I went to the war because those whom I loved were in the war. I wished to go where they were.
Finally, there was real appeal in that a little unprotected lot of people were being trampled.
I crossed in late September to Ostend as a member of the Hector Munro Ambulance Corps. With us were two women, Elsie Knocker, an English trained nurse, and Mairi Chisholm Gooden-Chisholm, a Scotch girl. There were a round dozen of us, doctors, chauffeurs, stretcher bearers. Our idea of what was to be required of women at the front was vague. We thought that we ought to know how to ride horseback, so that we could catch the first loose horse that galloped by and climb on him. What we were to do with the wounded wasn't clear, even in our own minds. We bought funny little tents and had tent practice in a vacant yard. The motor drive from Ostend to Ghent was through autumn sunshine and beauty of field flowers. It was like a dream, and the dream continued in Ghent, where we were tumbled into the Flandria Palace Hotel with a suite of rooms and bath, and two convalescing soldiers to care for us. We looked at ourselves and smiled and wondered if this was war. My first work was the commissariat for our corps.
Then came the English Naval Reserves and Marines en route to Antwerp. They had been herded into the cars for twelve hours. They were happy to have great hunks of hot meat, bread, and cigarettes. Just across the platform, a Belgian Red Cross train pulled in—nine hundred wounded men, bandaged heads with only the eyes showing, stumps of arms flapping a welcome. The Belgians had been shot to pieces, holding the line. And, now, here were the English come to save them.
This looked more like war to us. From the Palace windows we hung out over the balcony to see the Taubes. I knew that at last we were on the fringes of war. Later, we were to be at the heart of it. It was at Melle that I learned I was on the front lines.
We went up the road from Ghent to Melle in blithe ignorance, we three women. The day before, the enemy had held the corner with a machine gun.
"Let's go on foot, and see where the Germans were," suggested "Scotch." We came to burned peasants' houses. Inside the wreckage, soldiers crouched with rifles ready at the peek-holes. A Reckitt's bluing factory was burning, and across the field were the Germans. The cottages without doors and windows were like toothless old women. Piles of used cartridges were strewed around. There stood a gray motor-car, a wounded German in the back seat, his hands riddled, the car shot through, with blood in the bottom from two dead Germans. I realized the power of the bullet, which had penetrated the driver, the padded seat, the sheet metal and splintered the wood of the tonneau. We saw a puff of white smoke over the field from a shrapnel. That was the first shell I had seen close. It meant nothing to me. In those early days, the hum of a shell seemed no more than the chattering of sparrows. That was the way with all my impressions of war—first a flash, a spectacle; later a realization, and experience.

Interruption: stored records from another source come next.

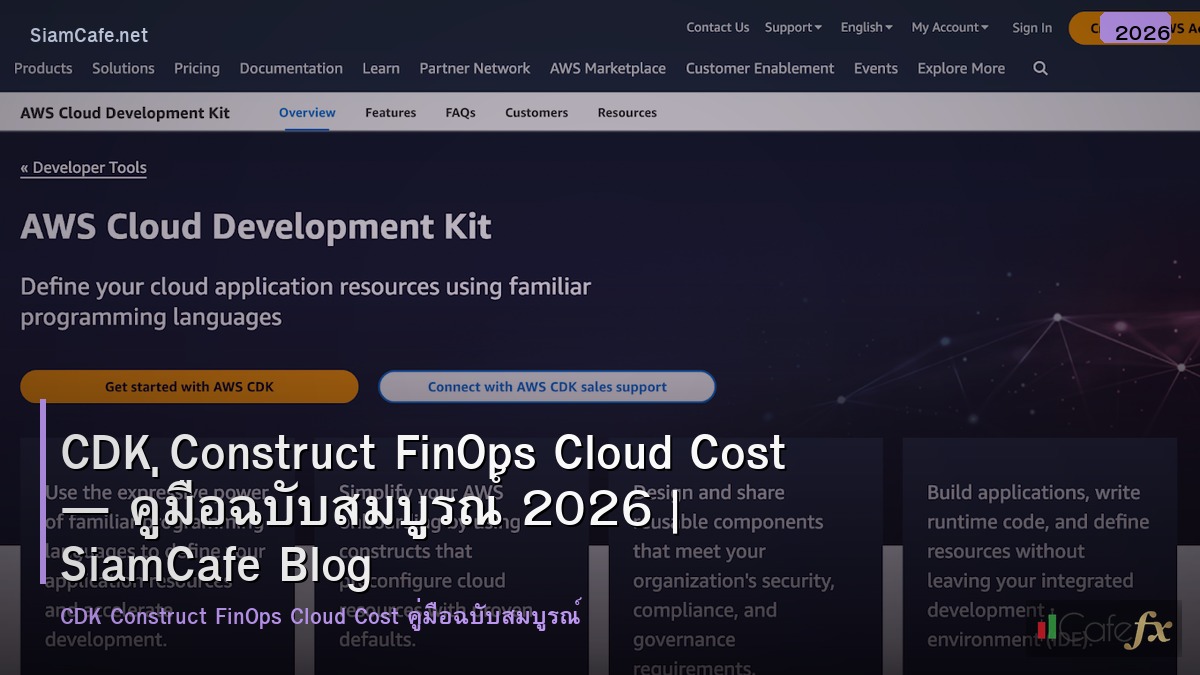Open the English language dropdown
The width and height of the screenshot is (1200, 675).
click(x=864, y=27)
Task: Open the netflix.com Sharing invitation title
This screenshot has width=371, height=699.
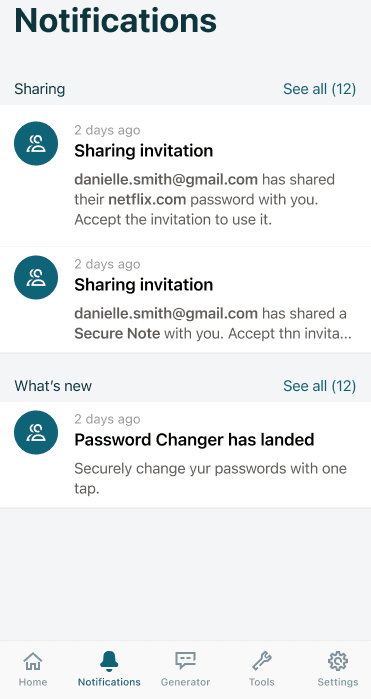Action: 144,151
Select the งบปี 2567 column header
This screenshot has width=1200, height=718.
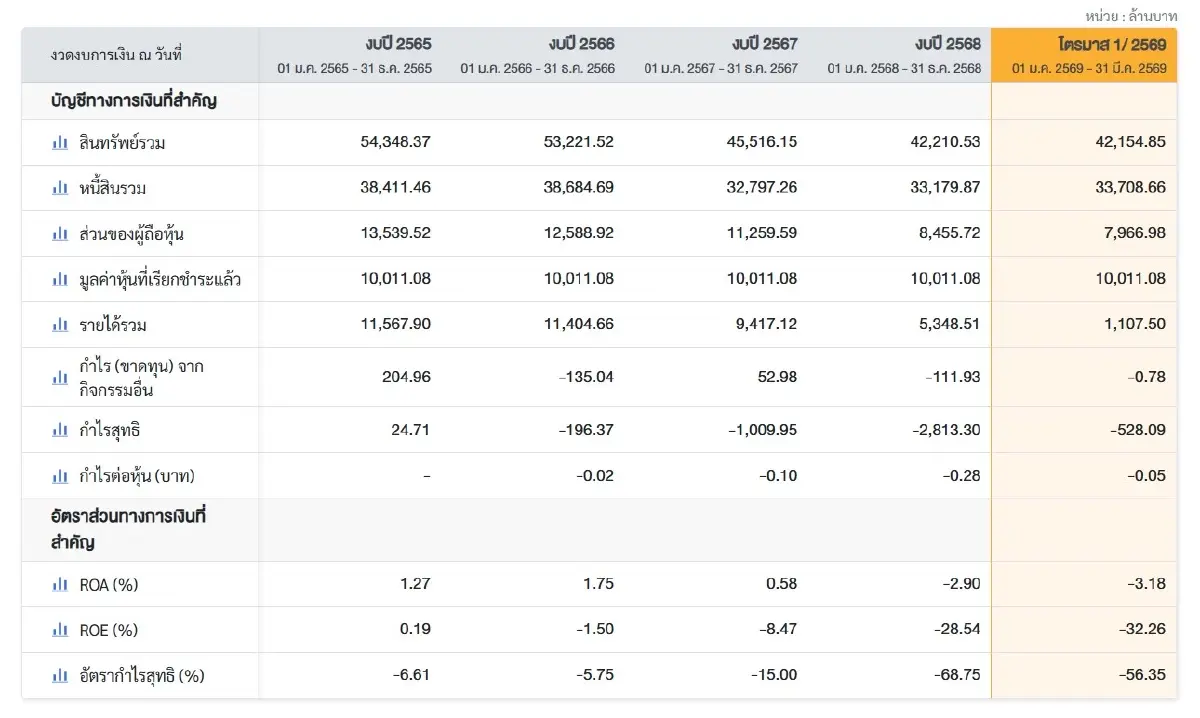click(717, 55)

I went into Alost during a mild bombardment. The crashing of timbers was fascinating. It is in human nature to enjoy destruction. I used to love to jump on strawberry boxes in the woodshed and hear them crackle. And with the plunge of the shells, something echoed back to the delight of my childhood. I enjoyed the crash, for something barbaric stirred. There was no connection in my mind between the rumble and wounded men. The curiosity of ignorance wanted to see a large crash. Shell-fire to me was a noise.